From the entries that follow, copy every line with the word "will".

+++ Data for analysis

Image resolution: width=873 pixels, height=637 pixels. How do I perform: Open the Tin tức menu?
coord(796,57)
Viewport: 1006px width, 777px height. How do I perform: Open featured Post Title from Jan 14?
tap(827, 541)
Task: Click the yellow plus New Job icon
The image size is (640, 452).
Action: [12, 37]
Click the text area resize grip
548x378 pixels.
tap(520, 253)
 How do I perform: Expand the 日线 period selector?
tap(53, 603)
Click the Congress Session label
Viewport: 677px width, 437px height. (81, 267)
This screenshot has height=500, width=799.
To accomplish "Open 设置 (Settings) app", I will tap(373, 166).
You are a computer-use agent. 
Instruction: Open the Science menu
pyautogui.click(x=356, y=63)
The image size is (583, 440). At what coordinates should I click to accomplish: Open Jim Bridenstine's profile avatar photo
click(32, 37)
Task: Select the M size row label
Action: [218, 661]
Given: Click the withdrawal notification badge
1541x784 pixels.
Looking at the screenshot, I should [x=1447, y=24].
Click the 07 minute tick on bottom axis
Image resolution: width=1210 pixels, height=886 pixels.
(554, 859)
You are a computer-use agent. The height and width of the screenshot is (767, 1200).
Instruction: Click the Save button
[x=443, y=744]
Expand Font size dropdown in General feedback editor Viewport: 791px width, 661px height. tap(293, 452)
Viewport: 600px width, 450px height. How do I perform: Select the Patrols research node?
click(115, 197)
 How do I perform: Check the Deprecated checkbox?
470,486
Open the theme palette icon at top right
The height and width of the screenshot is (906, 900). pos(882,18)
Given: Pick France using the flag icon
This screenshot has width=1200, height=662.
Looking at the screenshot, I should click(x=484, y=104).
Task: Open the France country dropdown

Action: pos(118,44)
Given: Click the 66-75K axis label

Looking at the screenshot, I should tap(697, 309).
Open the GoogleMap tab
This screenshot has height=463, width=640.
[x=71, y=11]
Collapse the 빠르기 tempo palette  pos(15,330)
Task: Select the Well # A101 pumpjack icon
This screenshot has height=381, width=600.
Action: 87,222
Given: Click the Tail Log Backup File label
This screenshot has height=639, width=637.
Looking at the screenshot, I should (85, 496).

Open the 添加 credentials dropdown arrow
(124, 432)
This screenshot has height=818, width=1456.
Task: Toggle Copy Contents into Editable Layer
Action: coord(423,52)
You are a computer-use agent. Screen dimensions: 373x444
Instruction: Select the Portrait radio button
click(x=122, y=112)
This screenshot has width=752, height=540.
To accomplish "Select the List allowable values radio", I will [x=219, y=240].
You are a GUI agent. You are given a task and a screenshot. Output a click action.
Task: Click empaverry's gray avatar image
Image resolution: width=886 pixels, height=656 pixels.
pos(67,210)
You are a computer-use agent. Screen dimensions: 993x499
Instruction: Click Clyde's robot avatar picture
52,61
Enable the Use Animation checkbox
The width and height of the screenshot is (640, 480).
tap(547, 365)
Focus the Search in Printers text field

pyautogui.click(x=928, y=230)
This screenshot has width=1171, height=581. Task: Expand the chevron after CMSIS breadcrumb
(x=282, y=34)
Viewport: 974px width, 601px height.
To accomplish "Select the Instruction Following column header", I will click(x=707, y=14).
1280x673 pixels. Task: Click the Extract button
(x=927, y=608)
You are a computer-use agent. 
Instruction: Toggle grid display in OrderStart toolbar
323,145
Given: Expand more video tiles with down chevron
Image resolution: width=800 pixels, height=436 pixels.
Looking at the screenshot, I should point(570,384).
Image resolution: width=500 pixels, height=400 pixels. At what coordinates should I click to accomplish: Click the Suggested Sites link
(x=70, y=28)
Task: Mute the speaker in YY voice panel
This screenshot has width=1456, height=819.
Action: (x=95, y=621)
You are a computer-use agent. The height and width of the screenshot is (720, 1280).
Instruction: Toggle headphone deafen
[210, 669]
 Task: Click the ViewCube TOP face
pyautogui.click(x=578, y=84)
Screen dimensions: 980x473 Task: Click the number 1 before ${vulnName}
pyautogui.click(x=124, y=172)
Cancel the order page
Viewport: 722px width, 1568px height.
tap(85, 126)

++++++

## Written reply
To accomplish "Open 设置 (Settings) app", I will tap(373, 166).
To accomplish "Select the List allowable values radio", I will [x=219, y=240].
To accomplish "Select the Instruction Following column header", I will click(x=707, y=14).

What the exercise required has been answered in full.